Os coletivos artísticos, como as organizações civis, são redes de trabalho e de relações. Eles hoje abundam e não se limitam apenas a questionar o lugar e a função da Arte. Grupos atuantes em 2009, como PORO, Laranjas, Frente 3 de Fevereiro, RRADIAL, Filé de Peixe, entre outros, realizam ações em espaços públicos e artísticos, e tanto focam na crítica ao sistema institucional da arte como em questões éticas, políticas e sociais. Diferentemente de organizações ativistas militantes, alcançam o tom crítico pela experimentação poética.

Do passado recente, destacam-se como paradigmas da atuação dos coletivos de hoje conhecidos movimentos e grupos como: os Futuristas, Dadaístas, os Surrealistas, Situacionistas, Novos Realistas, Fluxus e Art & Language, além de iniciativas em outras áreas, como, por exemplo, o Living Theater e os Panteras Negras. No Brasil, localizamos o movimento Antropofágico, os Concretistas, os Neoconcretos, Grupo Rex, A Moreninha, 3 Nós 3, Tupi não Dá, entre outros.

Como hoje, cada um destes grupos tinha modos operacionais e intenções distintas. O Futurismo e o Situacionismo, por exemplo, possuíam uma plataforma radical e pregavam a antiarte (desprezo pela ideia burguesa que forjou o tal objeto aurático). Já o Surrealismo, e mesmo o Neoconcretismo, estavam mais preocupados com a experimentação artística e com a exploração de novas relações entre obra, artista e espectador.
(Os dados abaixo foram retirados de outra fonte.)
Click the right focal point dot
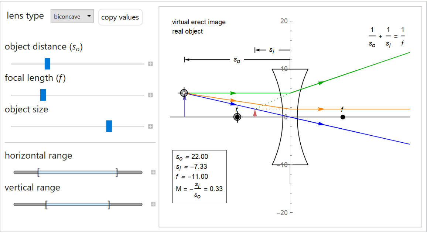The height and width of the screenshot is (233, 427). coord(343,117)
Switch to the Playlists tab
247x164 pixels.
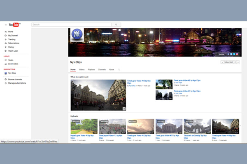[91, 70]
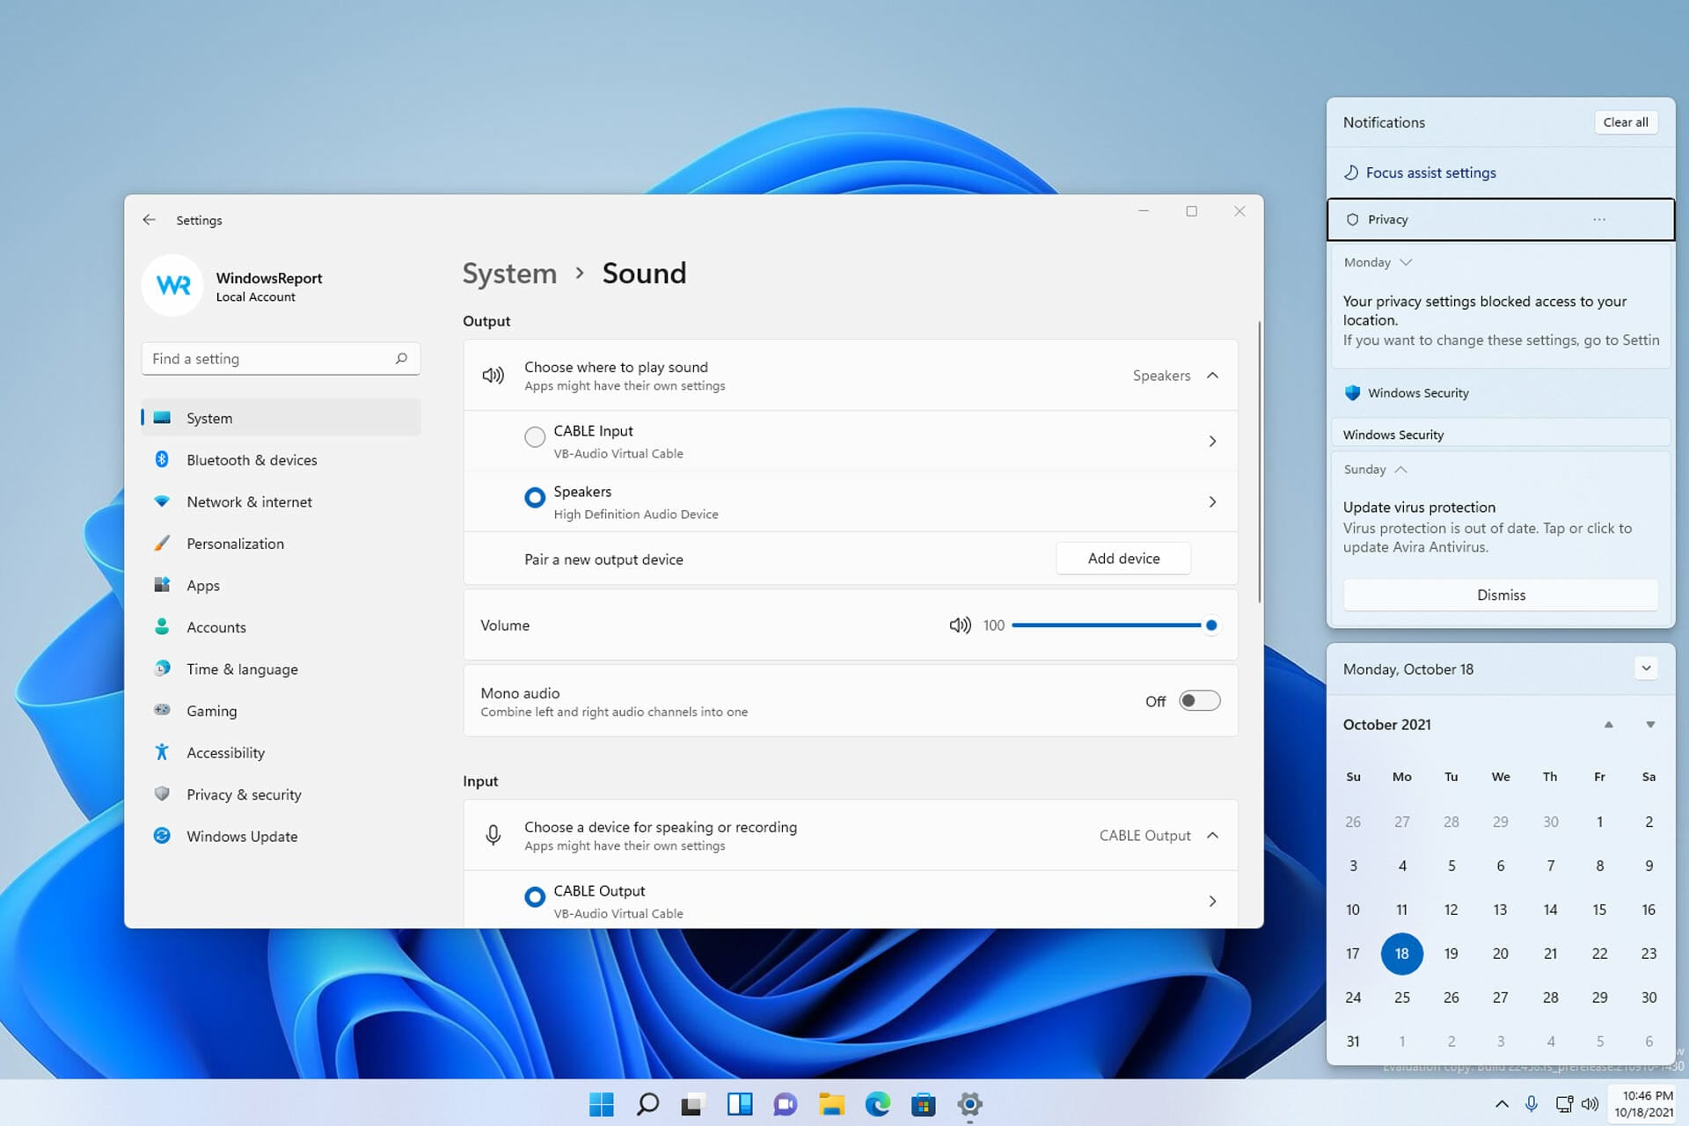Go to Windows Update section

click(242, 837)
Outros grupos criticavam até mesmo a noção de obra como algo essencialmente visual (Art & Language).

No entanto, um traço forte que une a maioria dos coletivos artísticos atuais, a abolição da autoria individual e de um líder, começa a se delinear como plataforma apenas nos anos 1980. Só então é que o mentor intelectual do grupo passa a ser a coletividade, tal como vemos hoje em dia. Uma boa tradução da ideia de diluição do autor é Luther Blissett, uma entidade libertária surgida no final dos anos 1990, encarnada por pessoas no mundo todo que executam textos e atos públicos com esse nome. A existência de Blissett é um fenômeno possibilitado pela internet e reflete também o espírito da Mídia tática ou Mídia ativismo – que vem a ser a criação coletiva na esfera da cultura livre digital.
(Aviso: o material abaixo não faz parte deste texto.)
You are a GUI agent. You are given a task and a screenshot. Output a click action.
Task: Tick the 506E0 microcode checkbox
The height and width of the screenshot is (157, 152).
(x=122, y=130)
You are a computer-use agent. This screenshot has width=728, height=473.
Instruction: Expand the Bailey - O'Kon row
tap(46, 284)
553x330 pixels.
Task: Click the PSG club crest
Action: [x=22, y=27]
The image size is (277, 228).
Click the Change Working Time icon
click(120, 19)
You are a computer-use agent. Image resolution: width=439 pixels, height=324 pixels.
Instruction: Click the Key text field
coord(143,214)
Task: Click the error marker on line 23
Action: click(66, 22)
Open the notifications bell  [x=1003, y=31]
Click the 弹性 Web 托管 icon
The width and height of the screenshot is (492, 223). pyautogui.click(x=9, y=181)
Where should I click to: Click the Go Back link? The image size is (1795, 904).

Além de promoverem ações estéticas e políticas no espaço social, os coletivos também respondem a um problema do mercado: falta instituição para tantos artistas. Diante deste fato, eles realizam exposições e vendas em paralelo ao circuito de galerias e curadores mainstream. Organizam seus próprios eventos, escrevem seus textos e anunciam suas ações em blogs, twitter, redes de relacionamento etc. E, desse modo, vão construindo seu próprio canal oficial para a circulação de arte.
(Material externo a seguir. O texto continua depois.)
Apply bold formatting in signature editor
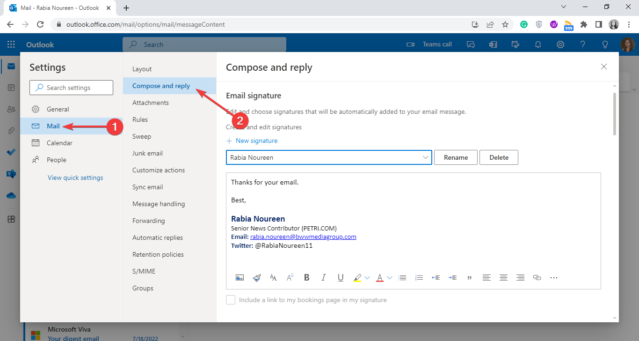 coord(306,277)
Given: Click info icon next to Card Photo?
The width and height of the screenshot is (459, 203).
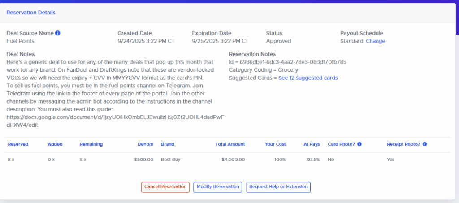Looking at the screenshot, I should tap(359, 144).
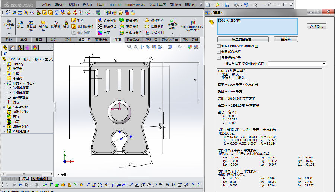Viewport: 335px width, 192px height.
Task: Click the ConfigurationManager tab icon
Action: [20, 47]

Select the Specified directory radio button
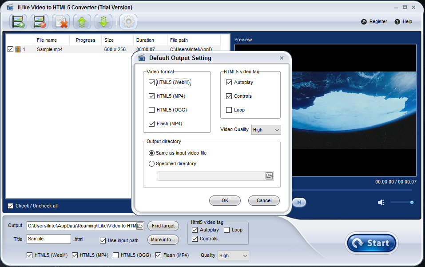point(152,163)
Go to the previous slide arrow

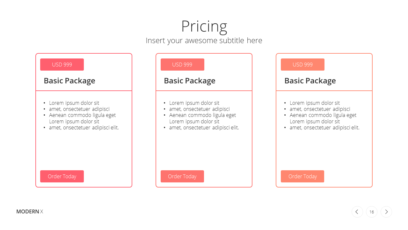[x=357, y=212]
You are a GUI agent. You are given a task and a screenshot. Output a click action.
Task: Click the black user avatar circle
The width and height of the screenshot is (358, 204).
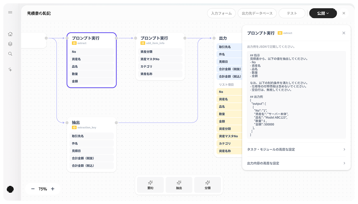(10, 189)
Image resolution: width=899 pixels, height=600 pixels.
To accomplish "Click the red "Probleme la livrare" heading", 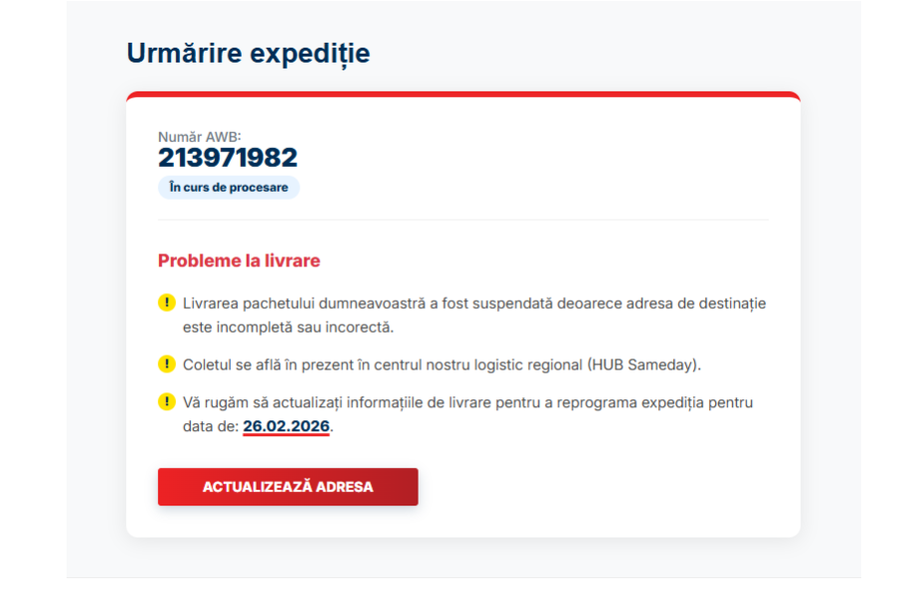I will 239,261.
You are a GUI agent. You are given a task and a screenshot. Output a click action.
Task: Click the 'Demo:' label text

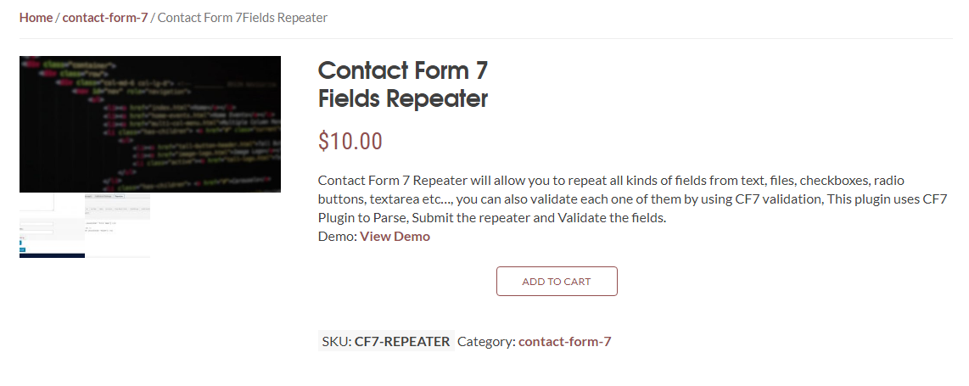(x=337, y=237)
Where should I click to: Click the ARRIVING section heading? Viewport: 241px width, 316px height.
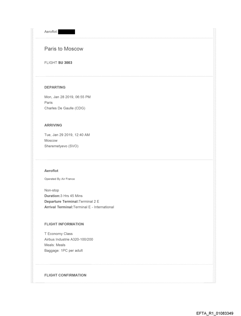click(x=53, y=125)
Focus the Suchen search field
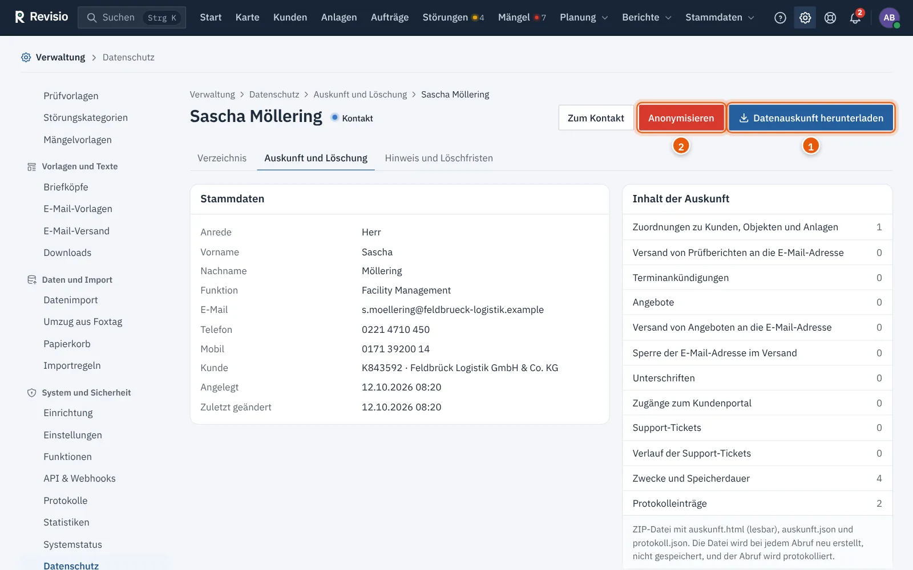 coord(132,18)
Tamanha é a diversidade de discurso e atuação dos coletivos artísticos que apenas a luz da crítica de arte não basta para compreender como e por que se configuram. Sendo assim, encerro este texto com mais sociologia, na certeza de que esta pode explicar melhor do que a filosofia estética por que este modelo de trabalho tem atraído tantos artistas, incluindo os que acreditam que é desorganizando que se pode organizar:
“Os sistemas horizontais de participação dão positivas contribuições à ordem social e à maior eficiência da sociedade ao facilitarem ações coordenadas, devido a um melhor fluxo da comunicação e informação, e possibilitam a realização de objetivos que de outra maneira seriam inalcansáveis. Como resultado virtuoso, reforçam a confiança, a cooperação e a solidariedade entre os indivíduos. Resumindo, os sistemas horizontais de participação asseguram futuras colaborações, contribuem para o melhor desempenho das instituições do governo e do mercado e fortalecem a democracia”.3

Notas:
1 LABRA, M. E. Capital social y consejos de salud en Brasil. ¿Un círculo virtuoso? Cadernos de Saúde Pública, Rio de Janeiro, v. 18, n. Suplemento, p. 47-55, 2002.
2 ROSAS, Ricardo. Nome: Coletivo; Senha: Colaboração. Disponível em: <http://www.rizoma.net/interna.php?id=170&secao=intervencao>.
3 LABRA, M. E.; FIGUEIREDO, J. Associativismo, participação e cultura cívica. O potencial dos conselhos de saúde. Ciência & Saúde Coletiva, v. 7, n. 3, p. 537-547, 2002.